Concepts In Gaming – The Myth of Balance


Time to sink our collective teeth into another of the meaty topics related to gaming. Whether you lean more towards the tabletop world or the virtual world there is an often quoted and talked about concept that has the potential to construct a perfect storm of CAPS LOCK fury and ‘Rage of the Nerd’ (TM). Any game that has more than one player in it strives for this singular achievement of gaming, as the title of this post has already not very subtly alluded to, that principle is balance.

This really is the holy grail of gaming, to have a game perfectly poised so that anything can defeat anything else and it just comes down to the player at the end of the day. What I am going to say is that right up front this is a crock! That’s right, I’m flinging poo at the punters again, not only did I decry Comp the other day but here I am now saying that balance in both tabletop games and online virtual environments is nigh unachievable. We here at 6 Inch Move don’t shy away from the big topics for you to enjoy at home or on the road. Obviously this is a viewpoint that I am going to have to back up. Luckily I have a good number of words left to try to achieve that, so, please stick with me and we’ll see where we end up.
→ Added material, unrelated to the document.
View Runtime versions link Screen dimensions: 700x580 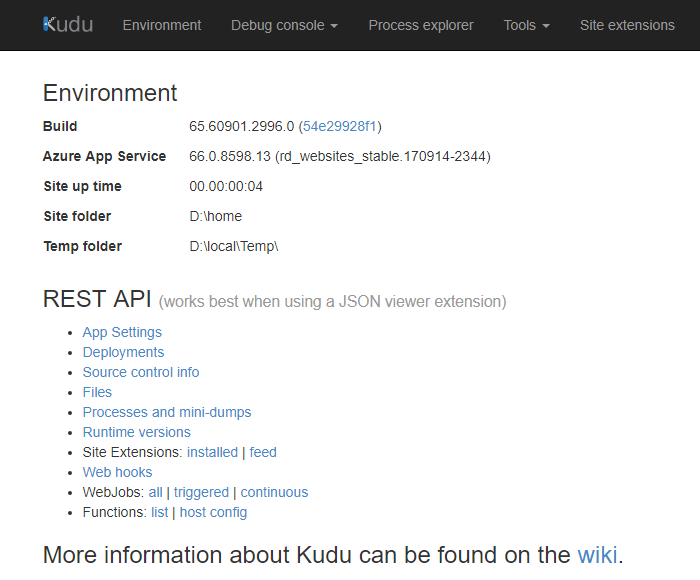point(136,432)
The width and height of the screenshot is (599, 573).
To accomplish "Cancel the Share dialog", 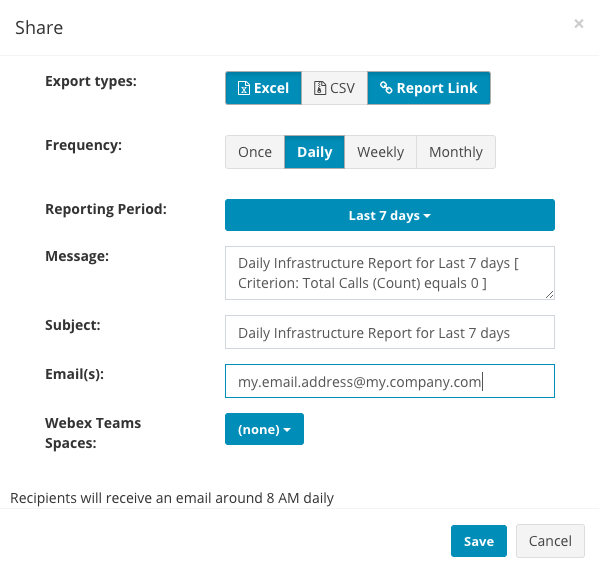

Without the rose-tinted glasses of hindsight I doubt that we can ever come up with a game that was perfectly balanced (other than the original Starcraft, but I am not counting that as we are dealing with tabletop games and MMOs primarily). Both of these spheres have things in common, both tend to go with players on two sides, and each side will have access to various classes/races/armies or whatever. With tabletop gaming you have an army list to pick your units from, this leads to a whole host of different combinations that can be taken, especially when you throw in options for different magic items and upgrades that can alter how your army performs. In MMOs there are race/class combinations as well as differences in gear levels. Now, for MMOs balance is an argument that is almost universally attributed to the PvP environment, the reason I bring tabletop gaming up as well is that, in essence, this is also a PvP arena, one person or a team against another person or team. If one person finds it hard to beat another there can often times be a whine associated with it. Now, I’m not going to tar everyone with the same brush, it is normally the vocal minority that you hear about, they are the ones that are complaining after all and in our hyper-connected Internet world we hear about these things through the communities we associate with.

For wargaming there is an expectation that each army be balanced against all others, that there is no significant advantage gained by taking one army over another. However, if you consider the amount of variety available balancing each and every possible combination is next to impossible. Personally I don’t think any combo is unbeatable, you may have to come with up some inventive tactics or strategies and shy away from that one favourite unit you have in order to overcome something you struggle against. Sure I can understand the argument that if you bring an all-comers list you should have a good chance of beating your opponent but there will always be bad match ups. This happens in real life as well, some forces are better equipped than others yet they have stood up and made an accounting greater than they should have. The same can be true of our war games.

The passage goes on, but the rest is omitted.